The task
Once you find the line with "Find Device (410, 665)", transcribe it and all the lines that follow to the end of the data, exactly as written; skip any pictures.
↓↓↓
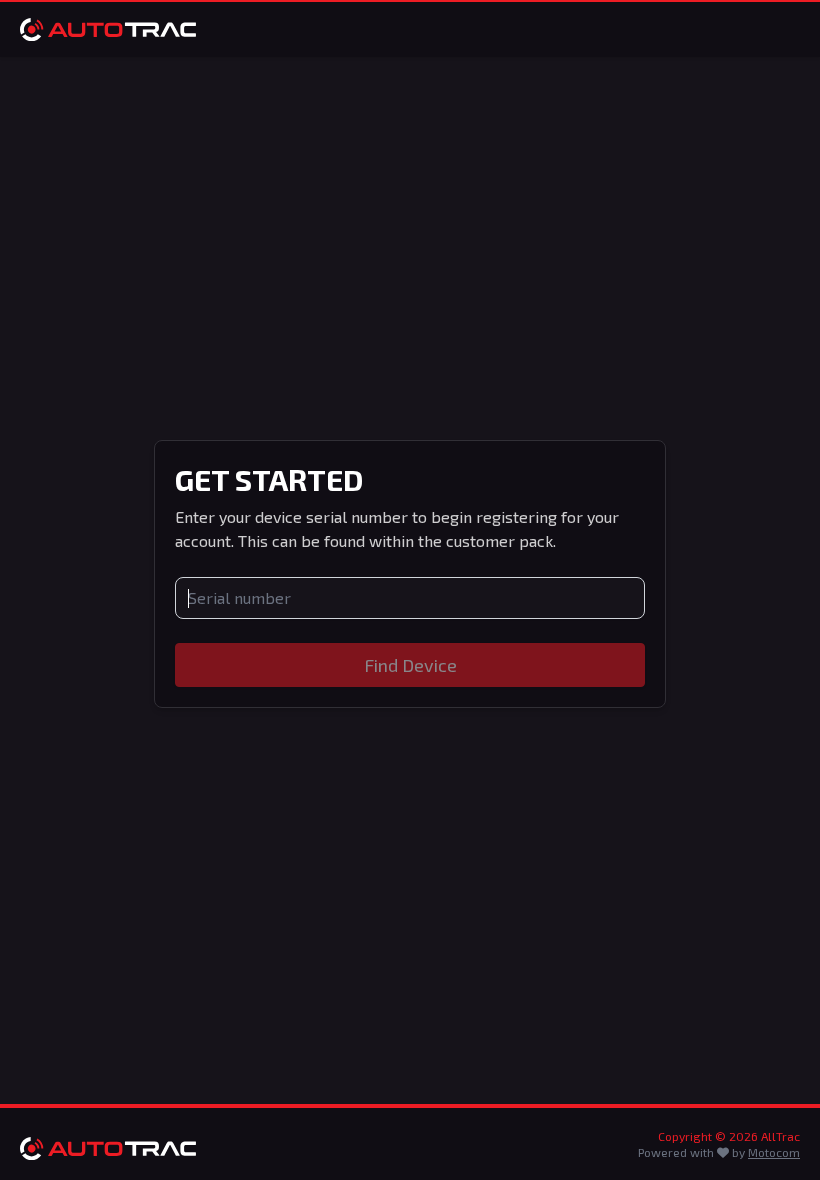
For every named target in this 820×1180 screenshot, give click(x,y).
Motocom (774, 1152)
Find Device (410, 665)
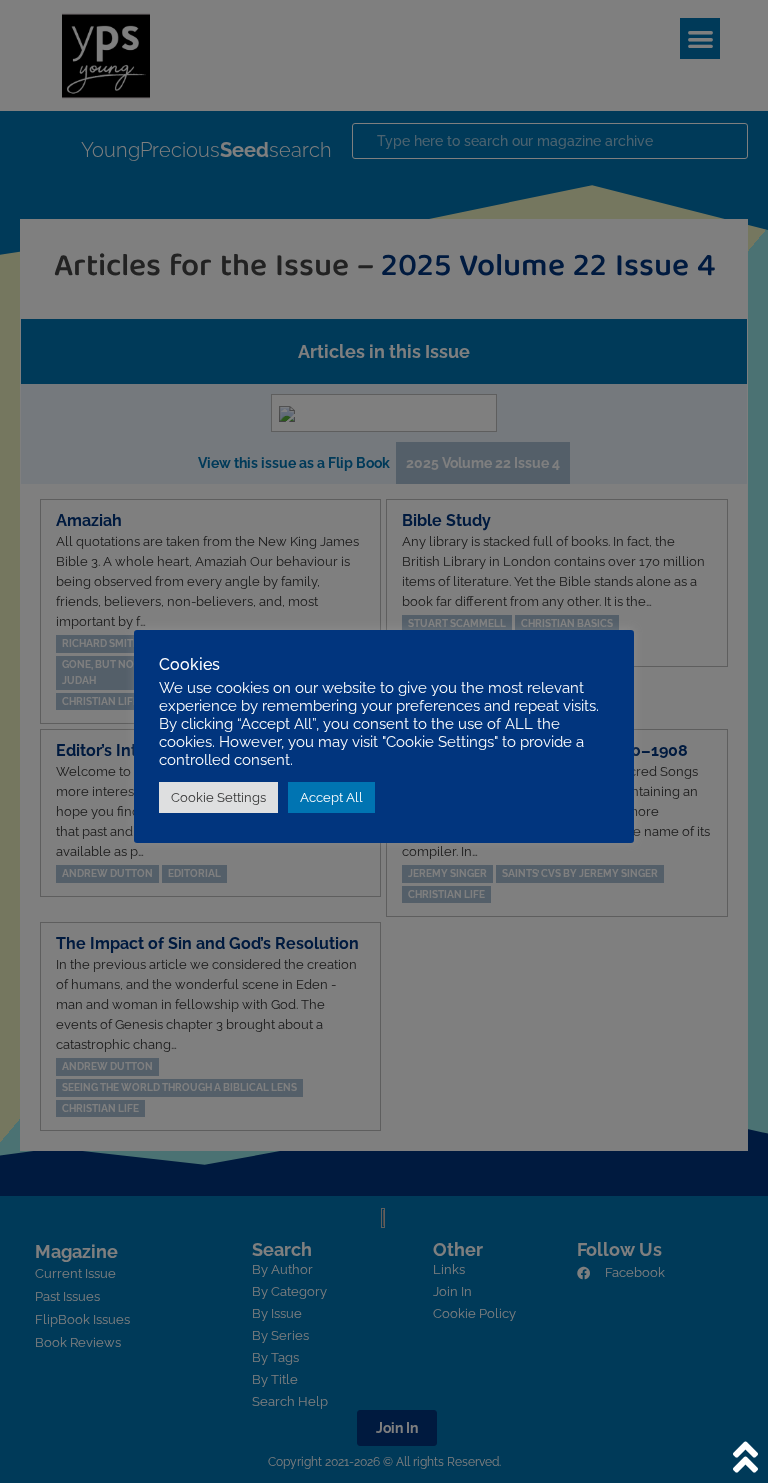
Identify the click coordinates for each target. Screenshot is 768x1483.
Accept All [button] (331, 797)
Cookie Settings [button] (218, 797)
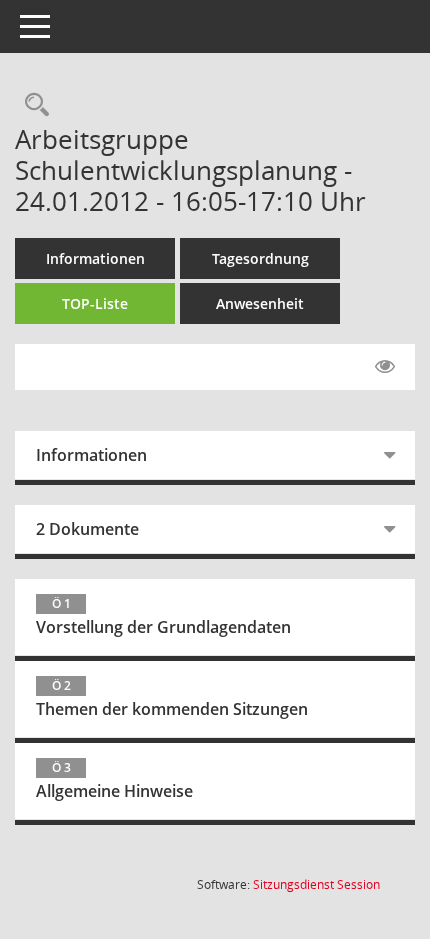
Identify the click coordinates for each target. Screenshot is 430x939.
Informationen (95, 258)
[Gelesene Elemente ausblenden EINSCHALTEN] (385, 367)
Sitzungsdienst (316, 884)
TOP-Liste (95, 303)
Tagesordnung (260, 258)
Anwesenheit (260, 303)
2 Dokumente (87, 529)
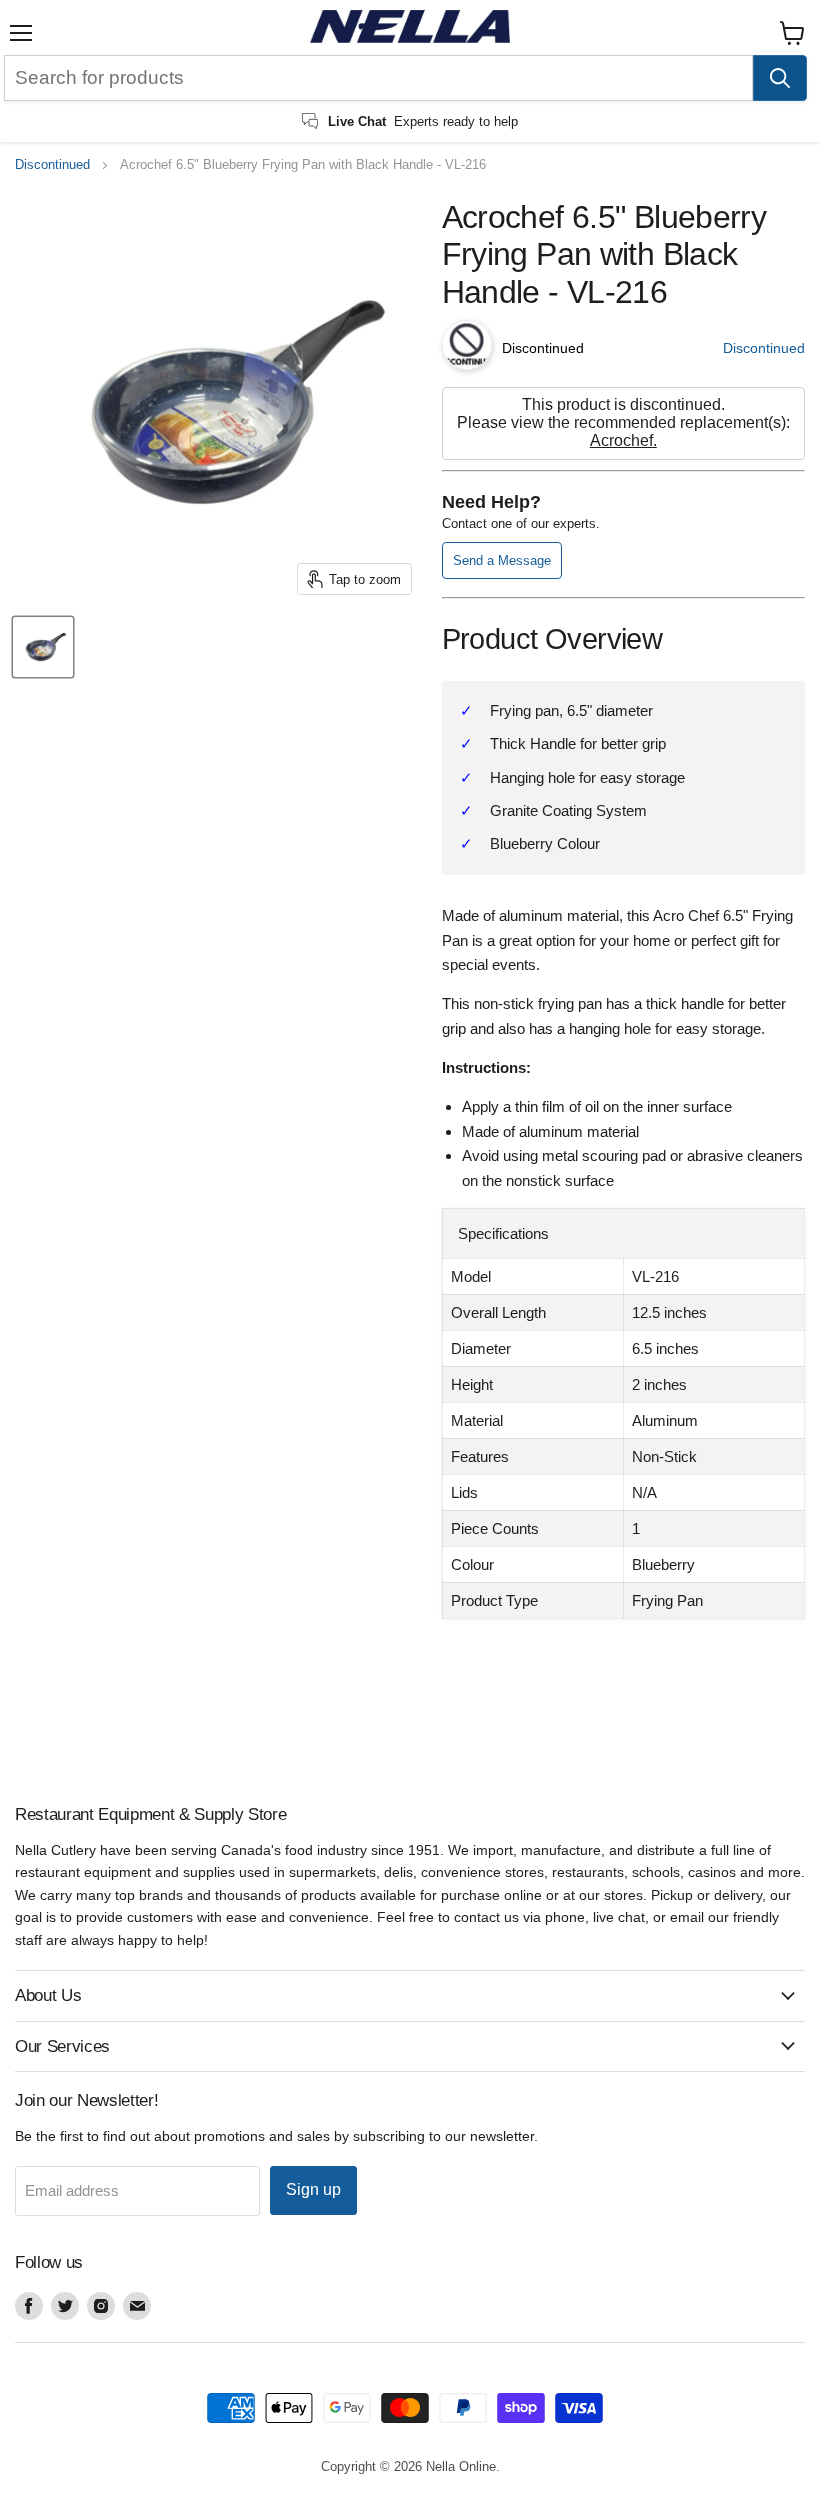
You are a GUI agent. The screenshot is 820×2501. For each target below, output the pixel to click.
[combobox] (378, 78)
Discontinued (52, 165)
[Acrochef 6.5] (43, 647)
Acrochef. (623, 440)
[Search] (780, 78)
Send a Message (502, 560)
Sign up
↑↑↑
Response area
Find Device (410, 665)
Identify the click coordinates for each target. Screenshot is 768x1483.
Accept All [button] (331, 797)
Cookie Settings [button] (218, 797)
Identify the click coordinates for each target. Screenshot is 430x939.
Informationen (95, 258)
[Gelesene Elemente ausblenden EINSCHALTEN] (385, 367)
Sitzungsdienst (316, 884)
TOP-Liste (95, 303)
Tagesordnung (260, 258)
Anwesenheit (260, 303)
2 Dokumente (87, 529)
You are a GUI agent. The screenshot is 820×2501. For each target below, output the pixel to click.
[combobox] (378, 78)
Discontinued (52, 165)
[Acrochef 6.5] (43, 647)
Acrochef. (623, 440)
[Search] (780, 78)
Send a Message (502, 560)
Sign up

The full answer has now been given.